Image – iStockphoto: Avosb

By Porter Anderson, Editor-in-Chief | @Porter_Anderson

‘An Improper Attempt at Censorship’
In a strongly worded letter to the Fraternal Order of Police Tri-County Lodge #3 in South Carolina, the Authors Guild today (July 13) is demanding that the organizing stop “interfering in the reading selections of a high school in suburban Charleston.”

Publishing Perspectives readers are familiar with this case from our reporting earlier this month on how the police organization president, John Blackmon is calling for an English-class summer reading list to drop The Hate U Give (HarperCollins, 2017) by Angie Thomas and All American Boys (Simon & Schuster, 2015) by Jason Reynolds and Brendan Kiely.

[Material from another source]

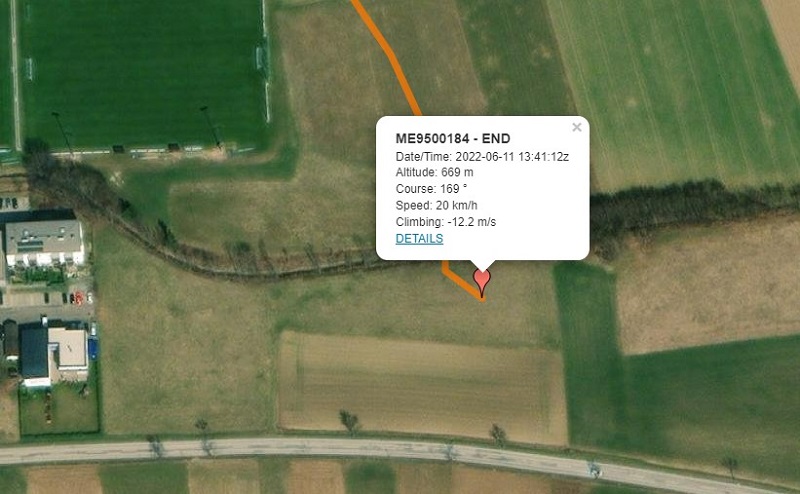Click the Course 169° text

(x=431, y=189)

Both books have stories that include police brutality and racism as themes, and both are among the most highly acclaimed bestsellers in their sector of recent years. Blackmon’s complaint about the books—two of four titles from which students of Wando High Schoo’s English 1 class in Mount Pleasant are to choose and read one.

In the guild’s open letter to the police group, executive director Mary Rasenberger writes, “Attempts at censorship by law enforcement organizations cannot be tolerated in a democracy. Educators must be free to choose books on any and all subjects for their students’ reading.”

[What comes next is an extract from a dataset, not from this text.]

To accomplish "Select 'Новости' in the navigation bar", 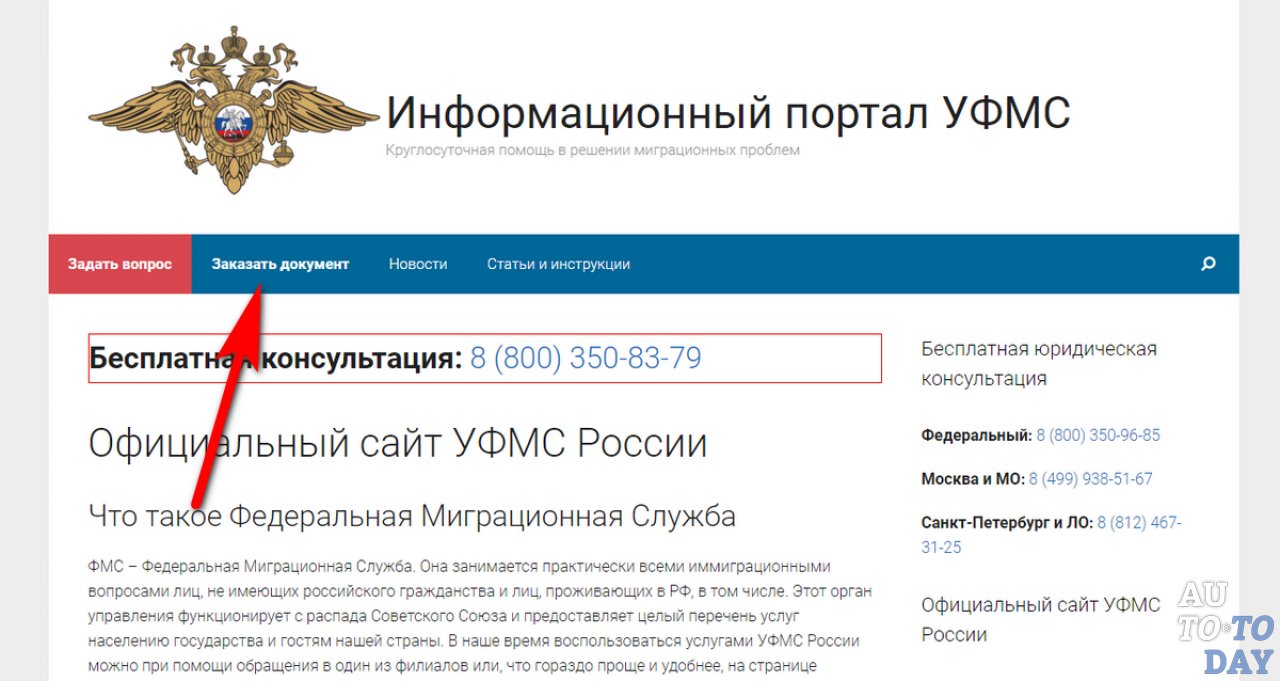I will tap(417, 263).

Mary Rasenberger. Image: Beowulf Sheehan

The letter, sent to Blackmon at the police organization released to news media, adds the weight of the United States’ largest advocacy organization for professional writers, with the guild’s membership now standing above 9,000.

Rasenberger writes to Blackmon, “This interference—which is clearly based on the content of the books in question—must stop.

“It is a blatant violation of students’ first amendment rights and an improper attempt at censorship by law-enforcement officials.

“It is a fundamental principle of democracy that police have no proper role in deciding what books should or should not be read. We have already co-signed a letter to the principal of Wando High School to urge the school to abide by its own internal processes, and we ask the Fraternal Order of Police to cease its efforts to influence that process.”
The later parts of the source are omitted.